ENUNCIADO: ¿Con qué confesiones, según el texto sobre la persecución, han experimentado «nuestras comunidades» la reconciliación en Cristo? Enuméralas todas.

━━ DOCUMENTO

La persecución. Realidad y mito

4 de marzo de 2019    •    Lectura: 9 min.
Imagen: El anabaptista Anton Ijsbaerts en la hoguera en Amberes, 1573. Grabado de Jan Luyken (1685)

El 4 de febrero (2019) la publicación norteamericana Mennonite World Review publicaba en internet un artículo sobre un museo de historia anabautista y menonita en EEUU, que acaba de añadir a su colección una exposición sobre la reconciliación en Cristo que han experimentado nuestras comunidades con las confesiones católica, luterana y reformada(( From persecution to reconciliation, MQR Feb 4, 2019. )). En el siglo XVI eran sus antepasados los que perseguían a nuestros antepasados anabaptistas. No es que ahora nos hayamos fusionado con ellos, ni que ya no existan diferencias importantes entre nuestras diversas tradiciones eclesiales. Es que ahora en el siglo XXI nos han pedido perdón por la persecución hace medio milenio, y hemos tomado nota de la disculpa, y expresado perdón.

━━━━
━━ DATOS ALMACENADOS

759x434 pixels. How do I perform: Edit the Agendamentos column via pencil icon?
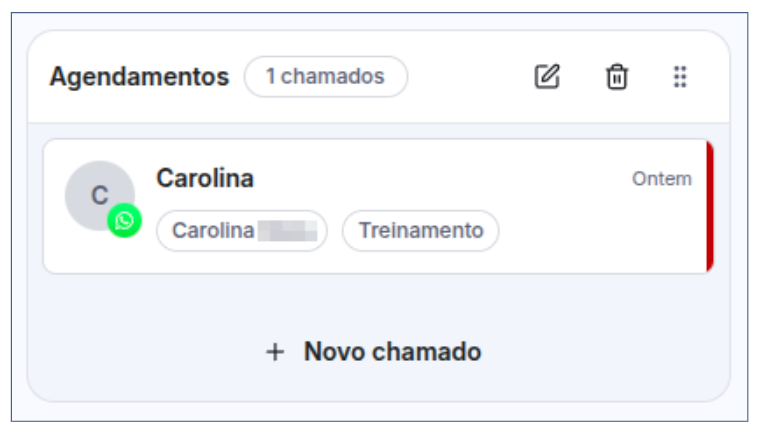coord(547,76)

━━━━

RESULTADO: Católica, luterana y reformada.